## What the exercise asks
Please go on with the article about the Heritage Auctions guitar sale, picking up right after its last sentence.

## Extract to read
········
Andrew writes for Guitar World, Metal Edge, Rock Candy Magazine, and many other fine music publications in print and digital.

By Andrew Daly

Heritage Auctions has long been a haven for all things grand and glorious—especially if you’re the sort who loves to accumulate fetishized musical treasures. To that end, the esteemed leaders in all things auctioneering are at it again with their current auction ending on August 11th, this time with a grouping of more than a few of the most hallowed six-strings on the market today.

The first is the 1997 Greg Rich Limited Edition Roy Rogers “King of the Cowboys” acoustic. The curio is said to be a prototype, which was initially brought to the market via Dream Guitars and Apparel Inc. Though listed as a ’97 model, in reality, the ornate and gorgeously hand-painted guitar was introduced in March of ’98 at the Roy Rogers and Dale Evans Museum.

As the story goes, the “King of the Cowboys” was introduced alongside the 1998 Dale Evans “Queen of the West,” both of which were built by Greg Rich and Mark Taylor. Rich is known for his work with Gibson and is well-known for his flair and moxy. The “King of the Cowboys” and “Queen of the West” blend sublime craftsmanship and flash, leaving us with shimmering sights to behold.

But what’s even more astonishing—and this is considering the granular detail inherent in these utter works of art—is they’re highly playable to boot. Both guitars feature jumbo-style bodies, and hand-selected maple sides and backs, with a spruce top and forward X bracing.

Of course, the 24k gold hardware and sparkle binding on the bodies, fingerboards, and headstocks aren’t too shabby, either. But remember—these guitars are rare, meaning that only six Roy Rogers and one Dale Evans model were produced. And so, with starting bids of $10,000 and a buyer’s premium of $12,500, to be sure, if you want to own either of these pristine pieces of history, it’ll cost you.

Next on Heritage’s docket is something oh-so-sweet but perhaps a bit more affordable: a Sunburst Fender Stratocaster, which features a backstage pass signed by Stevie Ray Vaughn adhered to the lower portion of the body near the bridge.

This one isn’t nearly as expensive as the “King of the Cowboys” or the “Queen of the West,” with a current bid of $575 and a buyer’s premium of $718.75. Not too shabby for a piece of six-string history, right? But, of course, while unique, this axe is but a humble paster-caster, meaning it’s not a guitar that came straight from the factory. But still, it comes with a gigbag and would make an excellent piece for display in one’s collection.
········
## Information supplied
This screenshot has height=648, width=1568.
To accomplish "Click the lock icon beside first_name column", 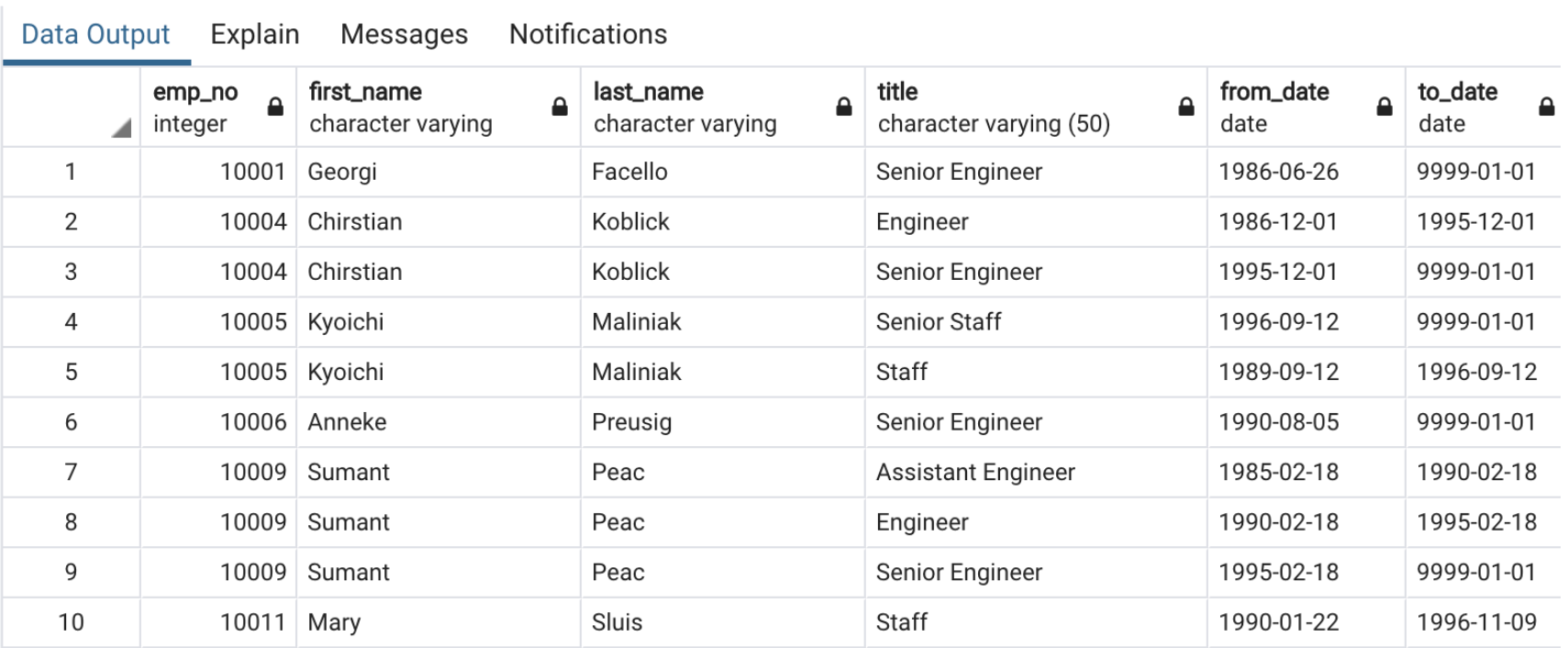I will [559, 106].
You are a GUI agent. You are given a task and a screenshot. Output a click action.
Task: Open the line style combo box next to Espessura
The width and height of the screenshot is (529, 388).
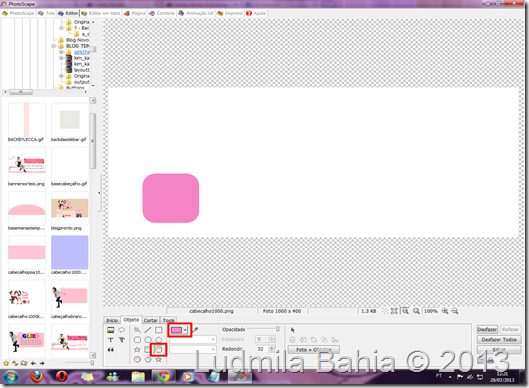click(x=193, y=339)

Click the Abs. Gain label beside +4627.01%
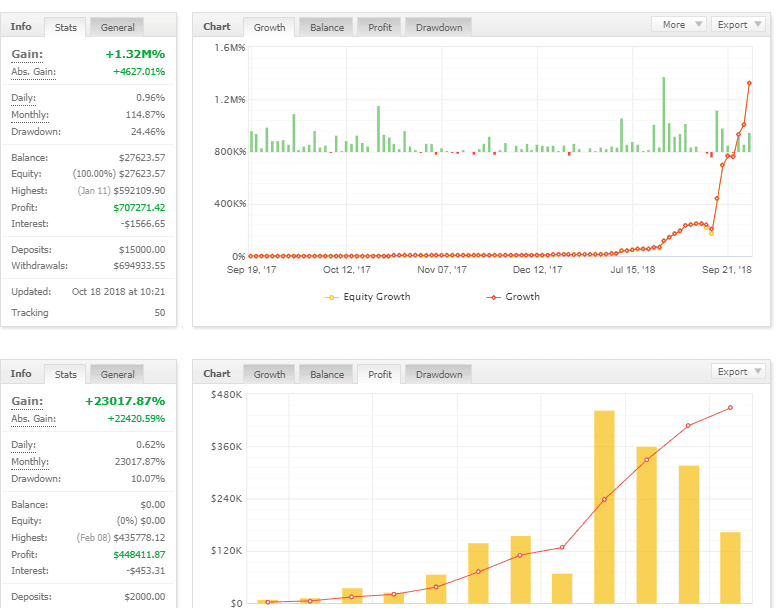(34, 72)
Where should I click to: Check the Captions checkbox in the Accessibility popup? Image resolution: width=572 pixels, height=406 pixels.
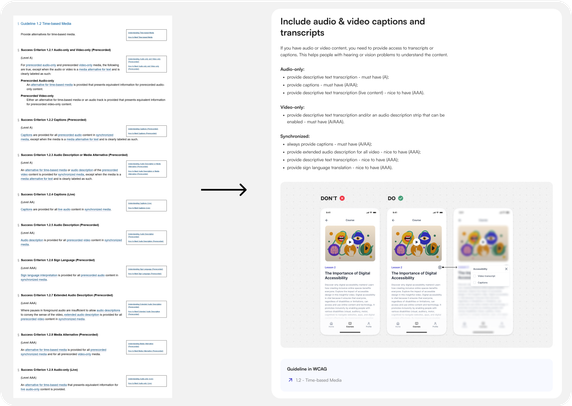[475, 283]
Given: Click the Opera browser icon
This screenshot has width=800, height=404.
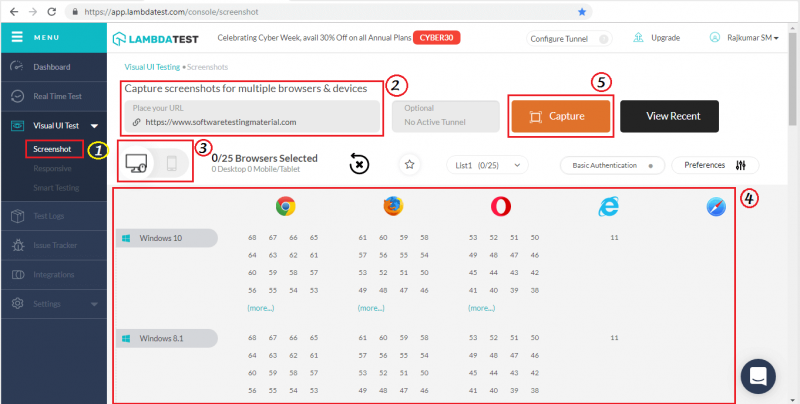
········
## Task answer
And while we’re on the subject of Strats, we’d be remiss if we didn’t mention Heritage’s other piece of Vaughan Brothers-related memorabilia up for grabs: a white 1989 Fender Stratocaster signed by both Jimmie and Stevie Ray Vaughan, which, without a doubt, sounds undoubtedly tasty.

The 34-year-old antiquity is clean as a whistle and all original. But, of course, the best part is the stunning signatures lovingly scrawled across its alder top, with Jimmie’s being above the scratch plate and Stevie’s—in all its glory—boldly residing under the bridge and tremolo system. Additionally, the guitar comes with its factory-issue hard case and plays wonderfully.

Unlike its parts-caster counterpart, this dyed-in-the-wool Fender job will cost you a touch more. But if your wallet can take the hit, to be sure, a $3000 starting bid and $3,750 buyer’s premium aren’t too much to pay for a piece of Stevie Ray Vaughan-related history that surely will be a crown jewel within your collection.

Moving on to the penultimate piece of the collection, aka “The Star of the Show,” we’ve got a ’66 Fender Jaguar in gorgeous sunburst. And that’s nice, but what’s so special about it? Oh, that’s right—this particular Jag was signed by Kurt Cobain. Huzzah!

As we know, Cobain was apt to smash his poor and unassuming guitars on a whim, which is fine as it made for some truly memorable, if not hyper-emotive, moments. And so, it’s not lost on us that this ’66 Jag survived the proverbial wars it was put through via the quivering hands of Nirvana’s titular frontman.

Survival aside, this Jag is unique because it’s not only signed by Cobain, but he somehow managed to misspell his own name: “To the/Guitar Hal/o fame/Kurdt Kobain/Nirvana.” Surely, this was intentional, given the fallen vocalist’s laconic sense of humor. And no to worry—the signature has been authenticated by PSA and Roger Epperson. The COAs are included, as is a photo of Cobain holding the guitar and a gigbag.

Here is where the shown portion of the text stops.